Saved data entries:

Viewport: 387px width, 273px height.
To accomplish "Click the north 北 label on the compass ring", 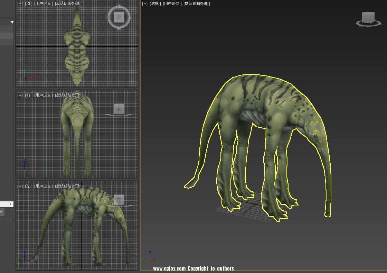I will (x=119, y=7).
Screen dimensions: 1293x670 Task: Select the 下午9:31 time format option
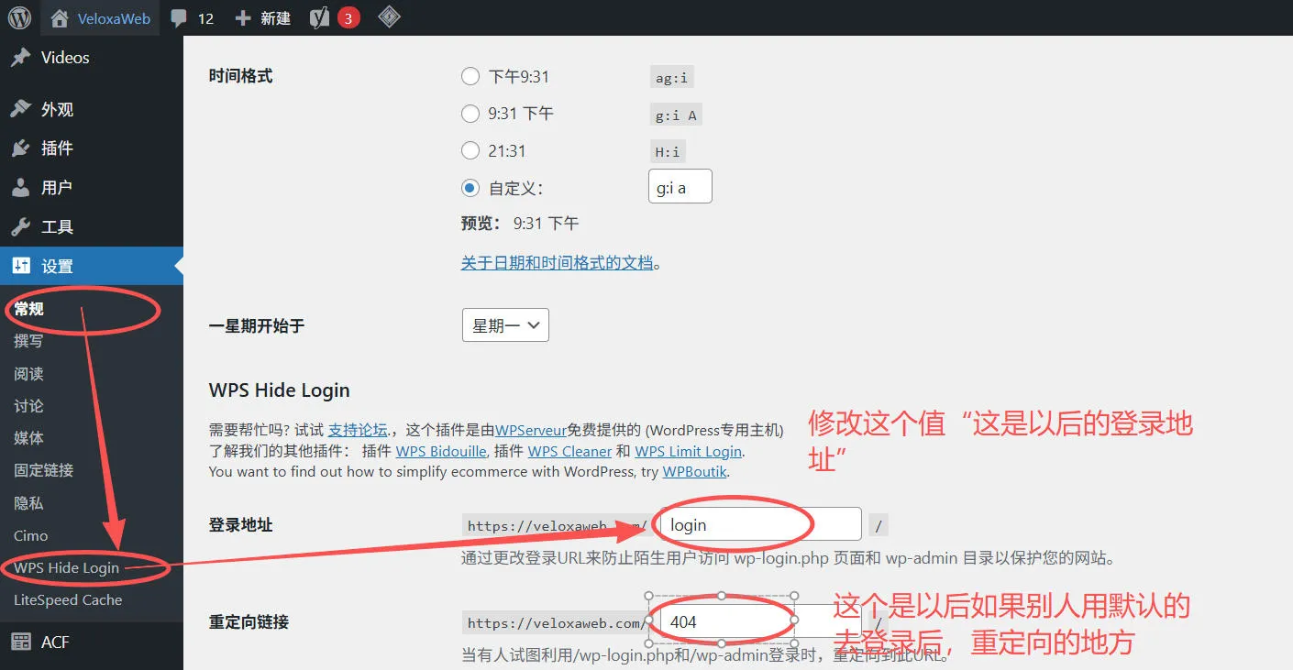[x=470, y=76]
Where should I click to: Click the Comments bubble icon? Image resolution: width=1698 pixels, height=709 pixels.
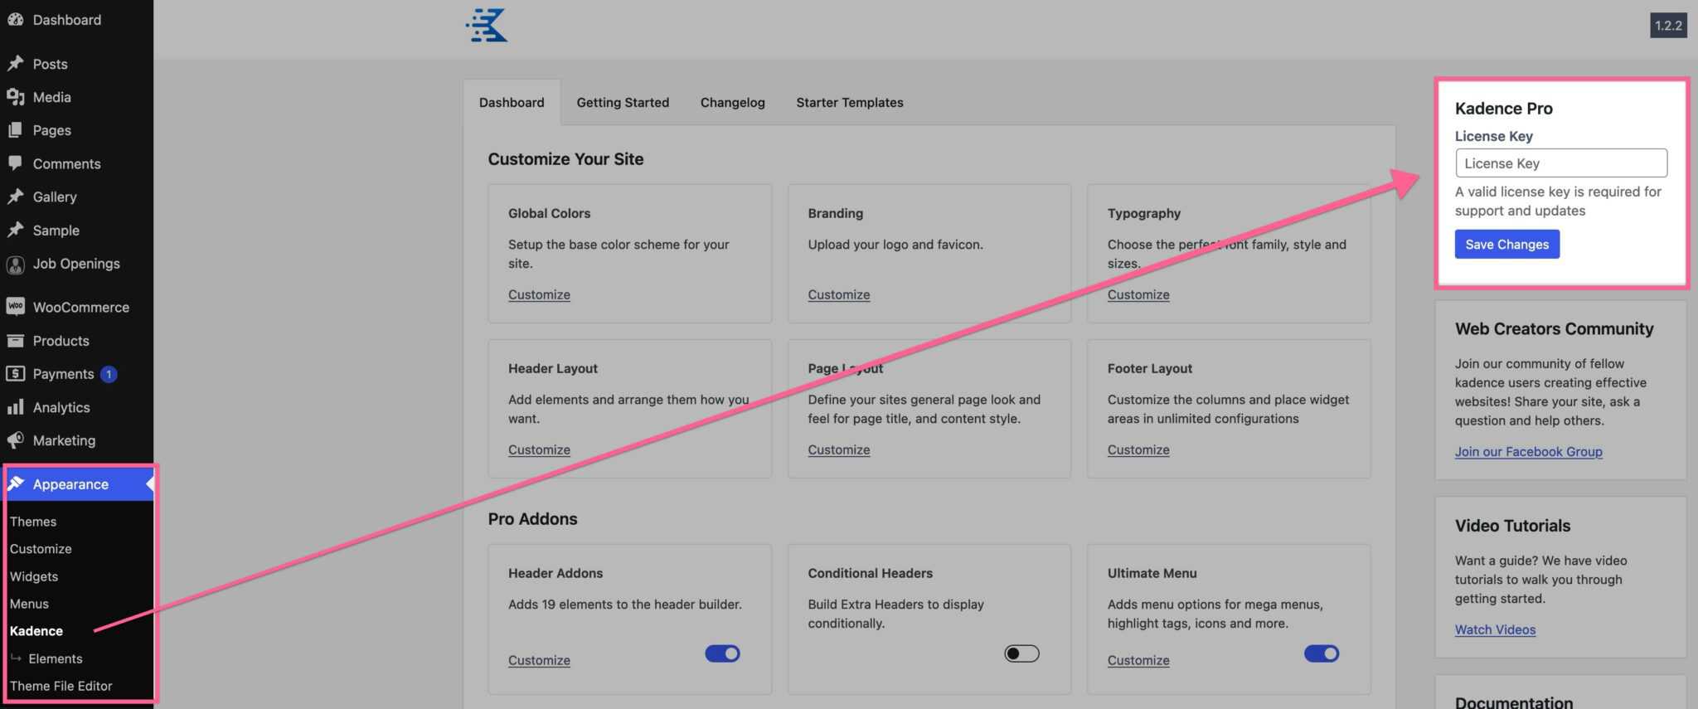click(x=15, y=163)
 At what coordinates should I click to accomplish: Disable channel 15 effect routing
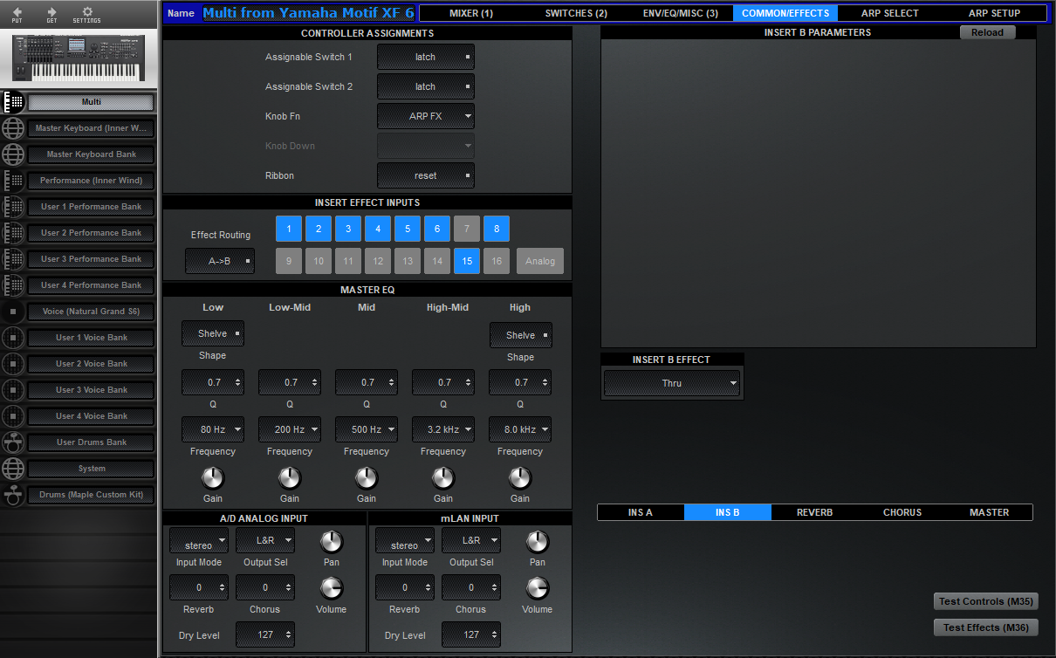pyautogui.click(x=466, y=260)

● Work order: Could you write out, word for word, the lines from the one containing "Where should I" through the last line of the records, leaving out the pictures?

● Solution for this problem:
Where should I click to: Click the Comments bubble icon? Image resolution: width=1698 pixels, height=709 pixels.
click(x=15, y=163)
 At what coordinates should I click to accomplish: Disable channel 15 effect routing
pyautogui.click(x=466, y=260)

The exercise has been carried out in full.